Most critics
compare, unfavourable I must say, Karel Reisz’s 1964 version of the
psychological thriller Night Must Fall with the 1937
version directed by Richard Thorpe which starred Robert Montgomery, Rosalind
Russell and Dame May Whitty in her film debut at the age of 72! But the truth
is although Thorpe’s US version was critically acclaimed the MGM’s British Unit
attempt did much better at the box office than the original. I have never seen
this earlier adaptation therefore I can’t compare the two. Both, I understand, were based on Emlyn
Williams play first performed in 1935.
It was the
Czech born British filmmaker Reisz and play write Clive Exton who updated the
story to the 1960’s and like Reisz previous movie, Saturday
Night and Sunday Morning (1960), it stars Albert Finney. Finney plays
Danny who when the film opens we observe murdering a woman in some woodland by
removing her head with an axe! Juxtaposed with this we see a young lady having
an early morning stroll around a rather sizeable English style garden of a
large isolated house on the edge of the same woodland. Olivia (Susan Hampshire)

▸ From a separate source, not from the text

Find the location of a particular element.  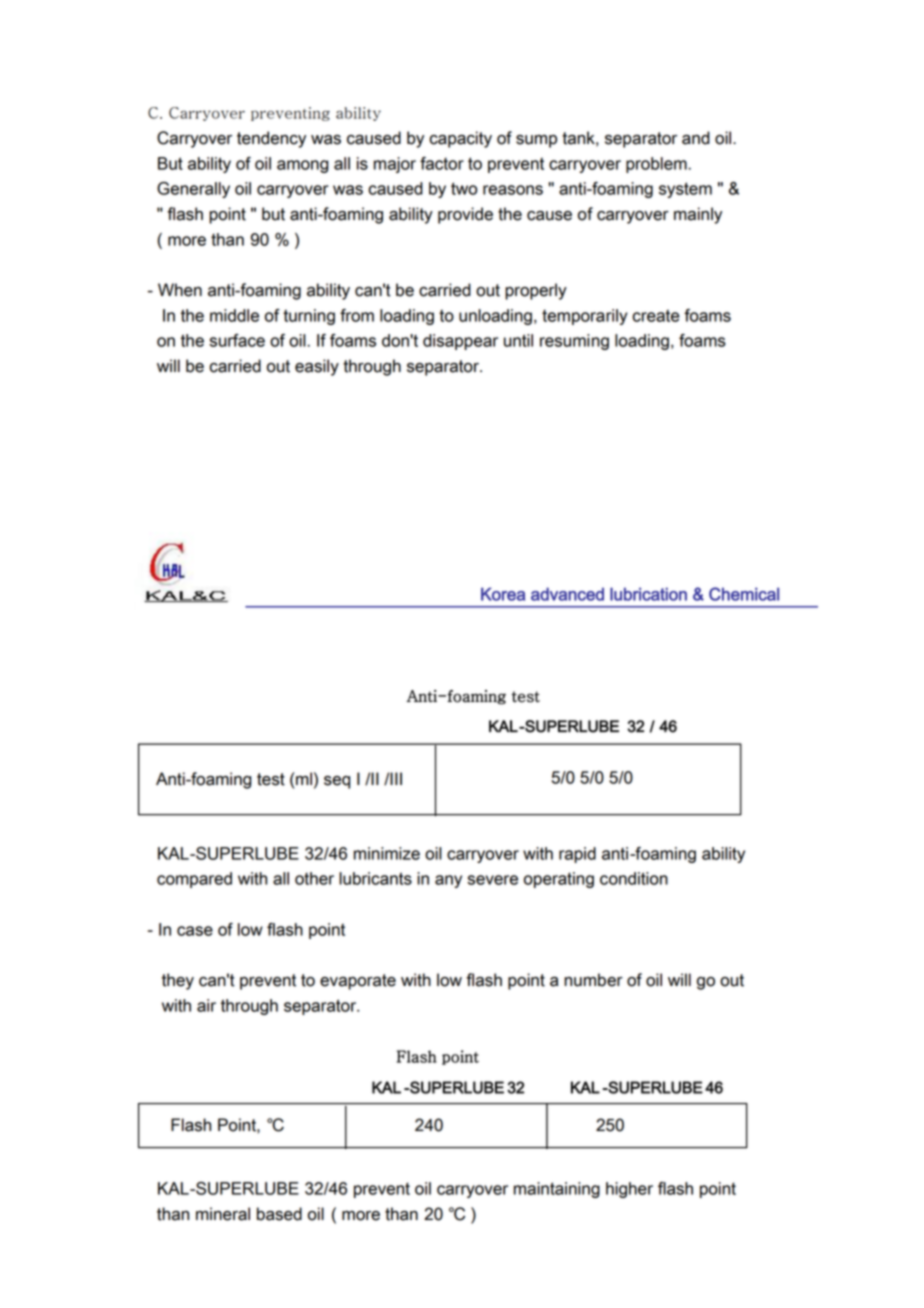

surface is located at coordinates (237, 340).
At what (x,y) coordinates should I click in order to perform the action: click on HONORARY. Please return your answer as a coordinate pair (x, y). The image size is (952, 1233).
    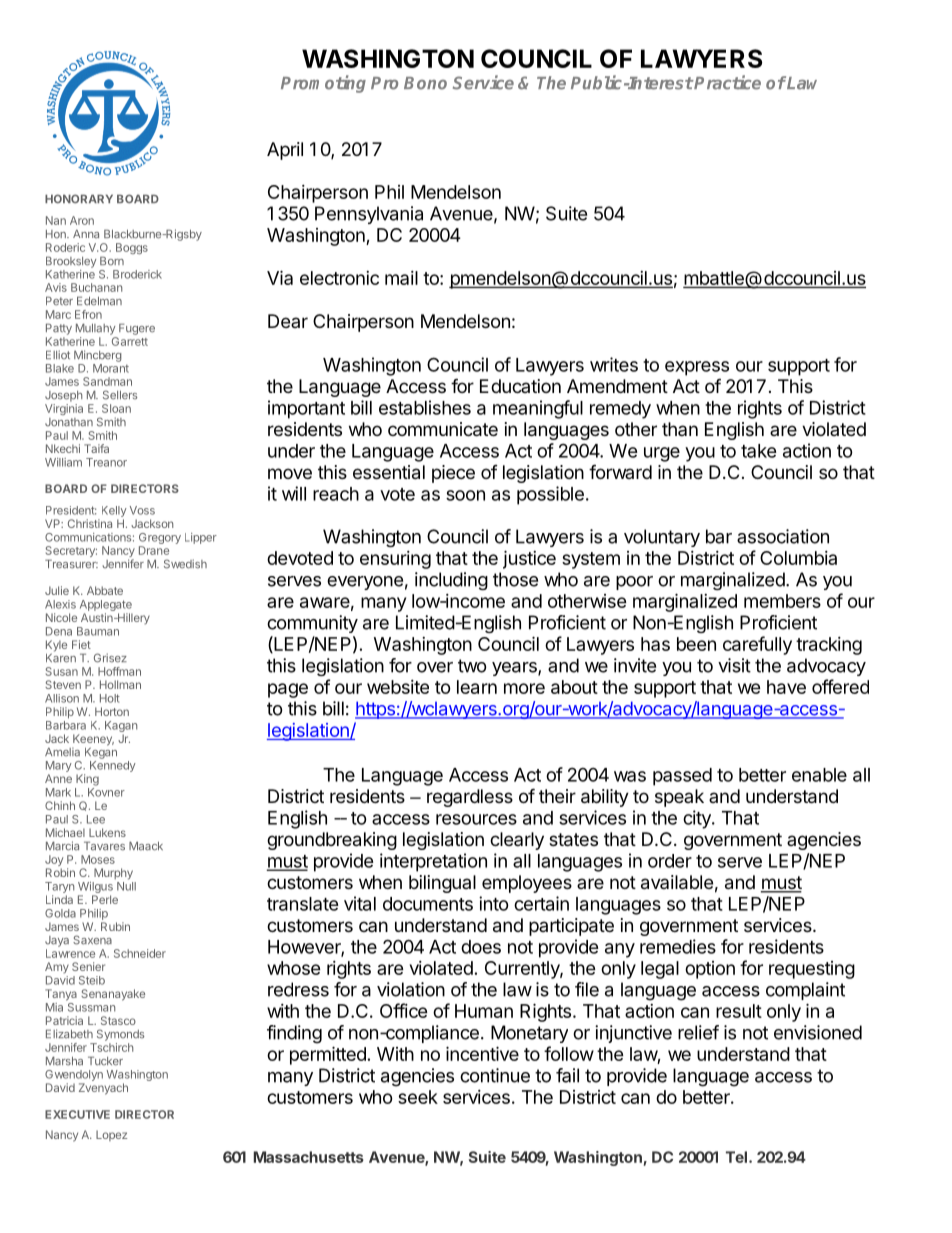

is the daughter of the proprietor of the house, the elderly infirmed Mrs
Bramson (Mona Washbourne). Arriving for her morning duties is Mrs Bramson’s
maid Dora (Sheila Hancock). Dora has
been made pregnant by her ‘boyfriend’ Danny, yes the same Danny who we have
just seen murdering a poor women with an axe and dumping her body in a lake. He
has been summoned to explain his intentions towards Dora to Mrs Bramson and before
long he has won over the old lady, aroused Olivia’s repressed sexuality and
moved into the house along with a leather hatbox!
....having already won over Mrs Bramson (Mona Washbourne) |
This
melodramatic interpretation was produced by Reisz and Albert Finney, its DOP
was the Academy Award winning Freddie Francis and the musical score was in the
capable hands of Ron Grainer. Don’t be
put off by what you have heard, I was impressed with Finney’s role as Danny, a
demanding one in which he injects dread into ever scene he appears. His scenes
with Mona Washbourne are especially good and Susan Hampshire, who was born to
play the repressed Englishwoman, does so with her normal competence.